[Dataset entries]

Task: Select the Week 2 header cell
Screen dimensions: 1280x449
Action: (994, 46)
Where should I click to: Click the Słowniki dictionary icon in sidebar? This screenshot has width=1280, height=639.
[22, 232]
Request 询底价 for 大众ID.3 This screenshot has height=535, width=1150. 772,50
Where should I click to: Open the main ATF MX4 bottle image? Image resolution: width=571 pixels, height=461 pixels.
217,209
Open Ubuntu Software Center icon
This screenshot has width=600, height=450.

* [Given request]: Copy every one of the lines above, character for character.

* [Final result]:
Task: Select the Week 2 header cell
Screen dimensions: 1280x449
Action: (994, 46)
Where should I click to: Click the Słowniki dictionary icon in sidebar? This screenshot has width=1280, height=639.
[22, 232]
Request 询底价 for 大众ID.3 This screenshot has height=535, width=1150. 772,50
Where should I click to: Open the main ATF MX4 bottle image? Image resolution: width=571 pixels, height=461 pixels.
217,209
Open Ubuntu Software Center icon
This screenshot has width=600, height=450.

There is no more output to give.